Rin’s Sump, as you can guess by the name, was the sort of town where rain didn’t bother people much. Even when lightning flashed so bright you’d swear it was day, life in the Scar was hard enough that a little apocalyptic weather wouldn’t hinder anyone. And as the streets turned to mud under their feet and the roofs shook beneath the weight of the downpour, the people of the township just tucked their chins into their coats, pulled their hats down low, and kept going about their business.
Just like I was doing. One more shapeless, sexless figure in the streets, hidden beneath a cloak and a scarf pulled around her head. No one raised a brow at my white hair, looked at me like they were guessing what I had under my cloak, or even so much as glanced at me. They had their own shit to deal with that night.
Which was fine by me. So did I. And the kind of shit I got into, I could always use a few less eyes on me.
Every other house in Rin’s Sump was dark as night, but the tavern—a dingy little two-story shack at the center of town—was lit up. Light shone bright enough to illuminate the dirt on the windows, the stripped paint on the front, and the ugly sign swinging on squeaky hinges: RALP’S LAST RESORT.
Apt name.
And it proved even more apt when I pushed the door open and took a glance inside.
Standing there, sopping wet, water dripping off me to form a small ocean around my boots, I imagined I looked a little like a dead cat hauled out of an outhouse. And I still looked a damn sight better than the inside of that bar.

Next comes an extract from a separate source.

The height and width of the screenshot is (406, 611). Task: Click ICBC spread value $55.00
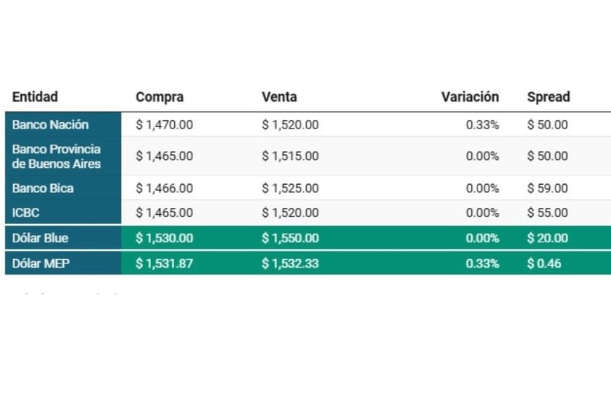tap(548, 213)
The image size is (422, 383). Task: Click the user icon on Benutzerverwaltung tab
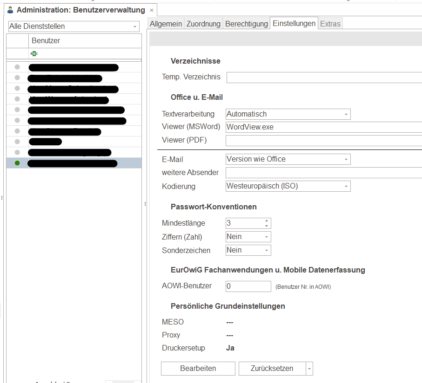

A fine layer of dust tried nobly to obscure a much-less-fine layer of splinters over the ill-tended-to chairs and tables lining the common hall. A stage that probably once had hosted a variety of bad acts now stood dark; a single voccaphone stood in their place, playing a tune that was popular back when the guy who wrote it was still alive. Rooms upstairs had probably once held a few prostitutes, if there ever were prostitutes luckless enough to work a township like this. I’d have called the place a mausoleum if it weren’t for the people, but they looked like they might have found a crypt a little cozier.
There were a few kids—two boys, a girl—in the back, sipping on whatever bottle of swill they could afford and staring at the table. Laborers, I wagered—some young punks the locals used for cheap jobs with cheap pay to buy cheap liquor. And behind the bar was a large man in dirty clothes, idly rubbing the only clean glass in the place with a cloth.
He set that glass down as I approached. The cloth he had been polishing it with was likely used to polish something else, if the grime around the glass was any evidence.
No matter. I wouldn’t need to be here long.
Ralp—I assumed—didn’t bother asking me what I wanted. In the Scar, you’re lucky if they give you a choice of two drinks. And if you had any luck at all, you didn’t wind up in a place called Rin’s Sump.
He reached for a cask behind the bar but stopped as I cleared my throat and shot him a warning glare. With a nod, he held up a bottle of whiskey—Avonin & Sons, by the look of the black label—and looked at me for approval. I nodded, tossed a silver knuckle on the counter. He didn’t start pouring until he picked it up, made sure it was real, and pocketed it.
“Passing through?” he asked, with the kind of tone that suggested habit more than interest.
“Does anyone ever stay?” I asked back, taking a sip of bitter brown.
“Only if they make enough mistakes.” Ralp shot a pointed glance to the youths drinking in the corner. “Your first was stopping in here instead of moving on. Roads are going to be mud for days after this. No one’s getting out without a bird.”
“I’ve got a mount,” I said, grinning over my glass. “And here I thought you’d be happy for a little extra money.”
“Won’t turn down metal,” Ralp said. He eyed me over, raising a brow as it seemed to suddenly dawn on him that I was a woman under that wet, stinking cloak. “But if you really want to make me happy—”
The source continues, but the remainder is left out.